### TASK TO CARRY OUT
Copy verbatim the block of lines in the entries below whose first line contains "You are a GUI" and whose last line contains "1778x604 pixels.". Leave out all other lines.

### SUPPLIED INFORMATION
# # #

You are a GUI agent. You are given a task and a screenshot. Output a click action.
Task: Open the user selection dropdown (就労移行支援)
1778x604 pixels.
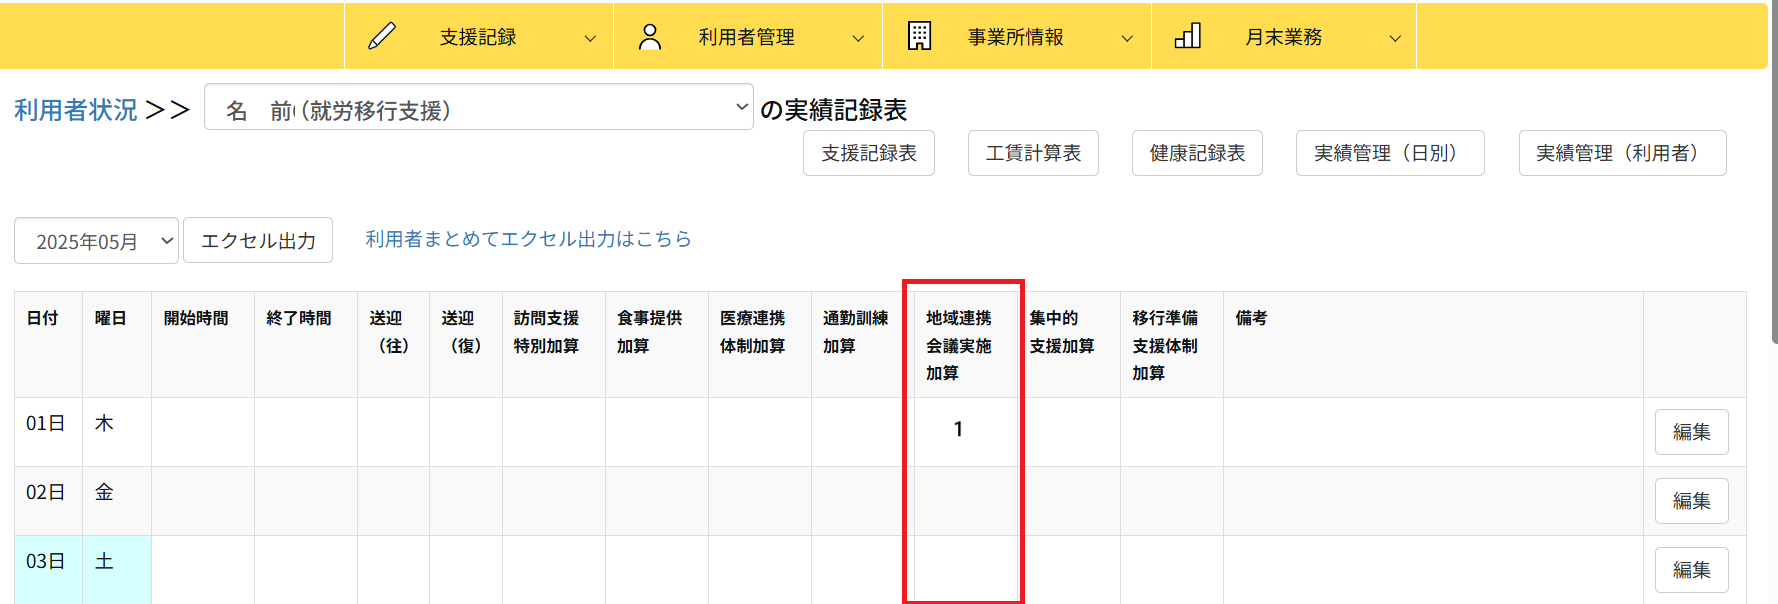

# # #

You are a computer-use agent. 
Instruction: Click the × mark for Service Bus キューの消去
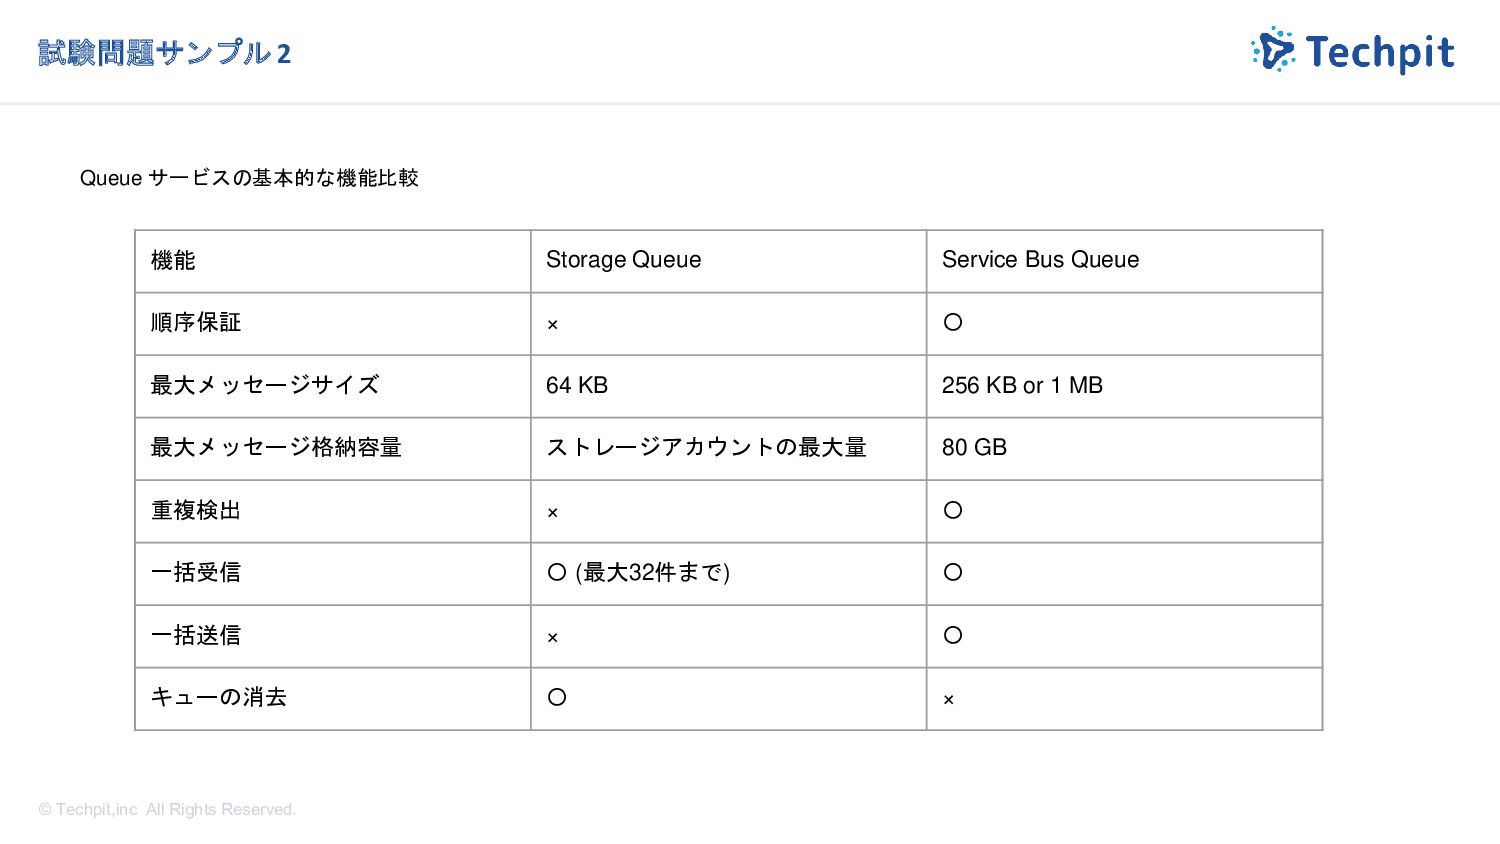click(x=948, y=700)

# # #

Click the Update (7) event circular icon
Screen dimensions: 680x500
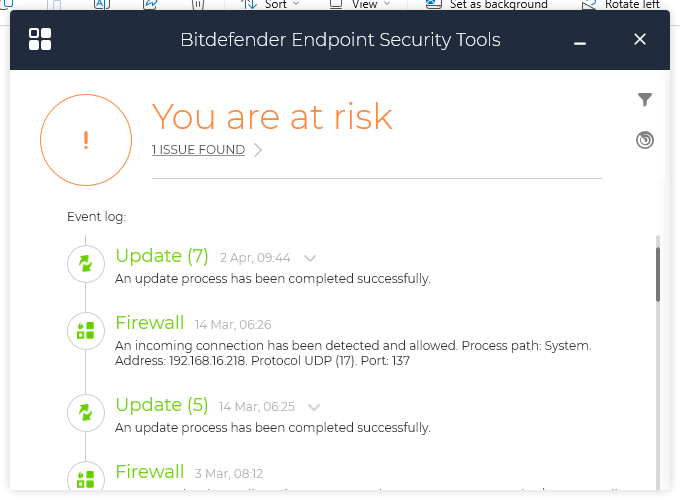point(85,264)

# # #

### OUTPUT FOR THIS EXERCISE
You are a GUI agent. You are given a task and a screenshot. Output a click action.
Task: Open the user selection dropdown (就労移行支援)
1778x604 pixels.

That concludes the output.